Confirm the MetaMask permission request and click “Connect.” Supply some ETH from the MetaMask wallet by choosing ETH under the “Assets to Supply” column. Investors can supply as little as 0.01 ETH.
Proceed to borrow Dai by choosing the crypto from the “Assets to Borrow” column.
Borrow 1 Dai and confirm the transaction on MetaMask.
Step 7: Execute Flash Loan Contract
The code needs to call the Aave Kovan Testnet DAI contract and confirm the asset for the deployed smart contract to execute the contract. To do this,
- Go back to the Remix IDE environment and access the “Deployed Contracts” tab.
- Open the flash loan contract and copy the address.
- Enter the alphanumeric contract address in the address_asset field: dialogue box. The address should look like this 0x5B38Da6a701c568545dCfcB03FcB875f56beddC4.

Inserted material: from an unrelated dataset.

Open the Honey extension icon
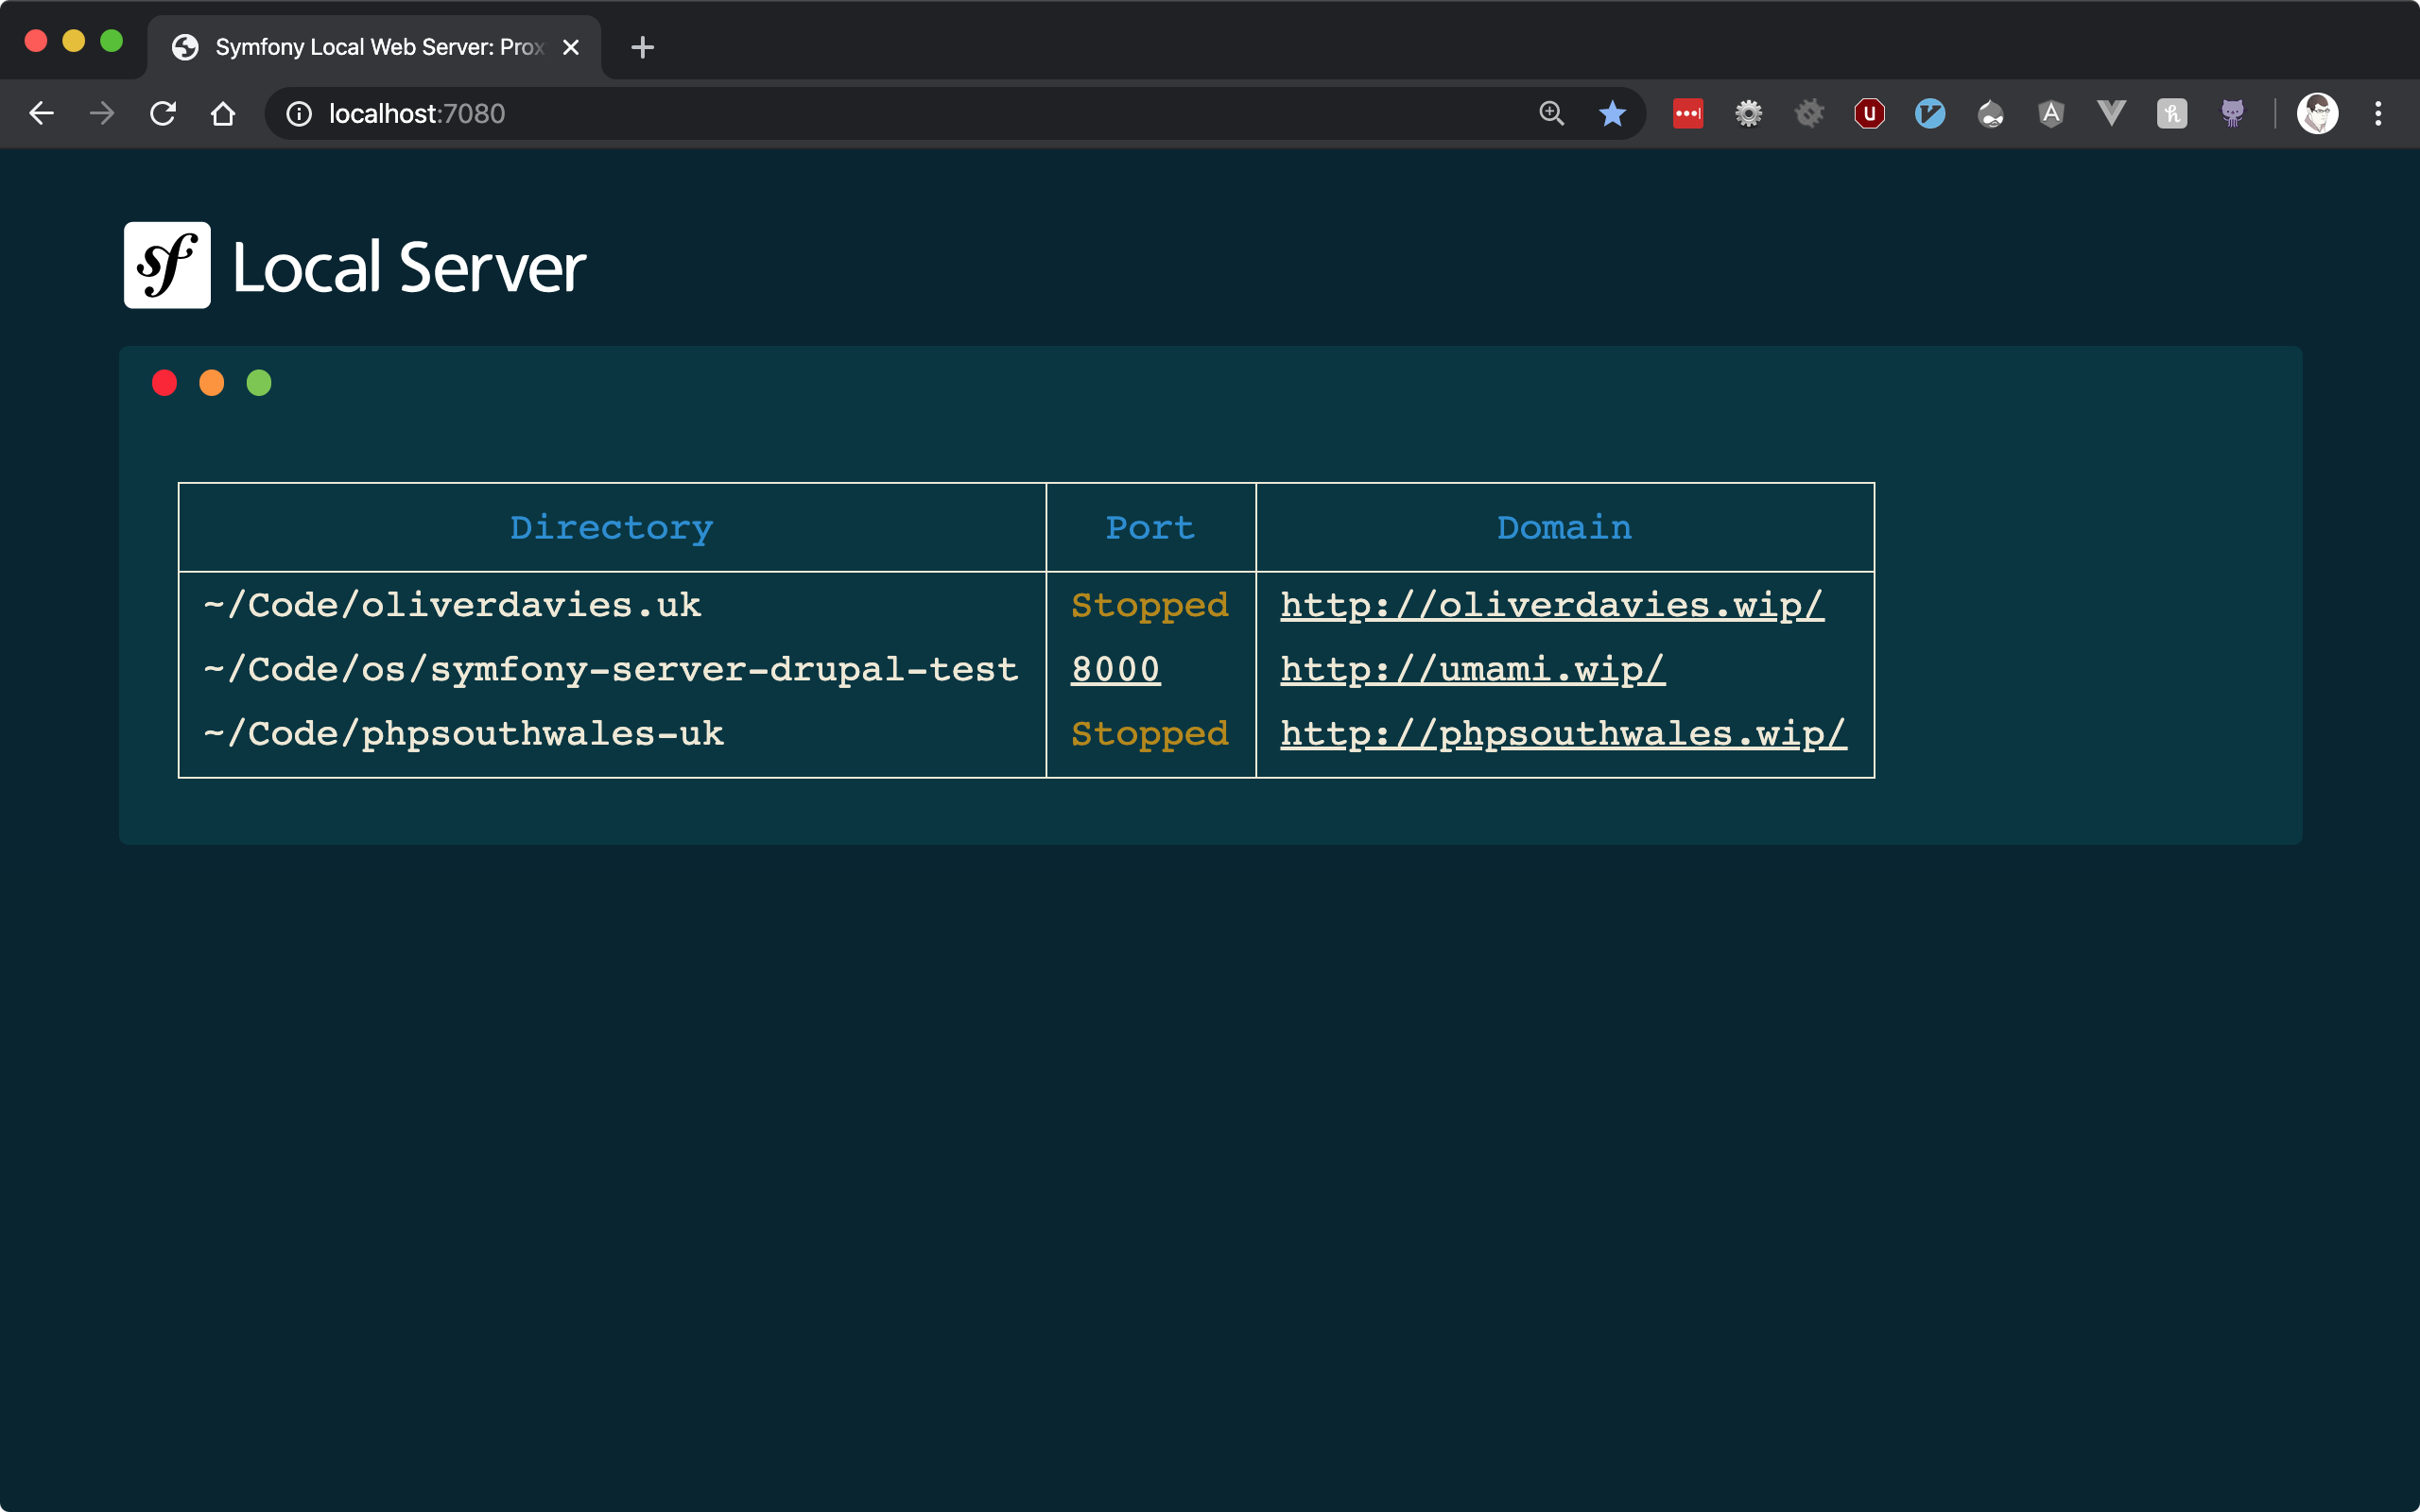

- Click on the “Flash Loan” button to start the transaction.
Is It Possible To Execute Flash Loans Without Coding?
Yes, crypto users with no coding knowledge can deploy and execute flash loans using the Aave flash loan tutorial documentation the Aave network provides. Alternatively, users can leverage tools, including Collateral Swap and Defisaver, to enter Aave smart loan contracts without coding.
Flash Loans for Everyone
This Aave flash loan tutorial has dissected the processes involved in depositing funds and accessing flash loans on the Aave protocol. Non-coding users can successfully copy and paste the smart contract codes, borrow digital assets from the liquidity pool, and repay loans with no hassles.
FAQs
What Is an Aave Flash Loan?
An Aave flash loan is offered via DeFi lending and borrowing to developers and crypto investors in the Aave ecosystem. The loan requires no collateral and is usually paid within one transaction.
How Do I Get Flash Loans From Aave?
Users must build a smart contract requesting the loan to get an Aave flash loan. The contract includes the loan amount and repayment information.
What Are Flash Loan Fees in Aave v3?
Aave charges a flash loan fee of 0.09% of the amount a user borrows from the DeFi platform. However, the fees may be reviewed by the Aave decentralized autonomous organization (DAO) at any time.
How Much Does It Cost To Get a Flash Loan From Aave?
Getting a flash loan from AAVE doesn't require any form of collateral. The only expense investors should be worried about is the service fee. There’s a 0.09% fee for using this service.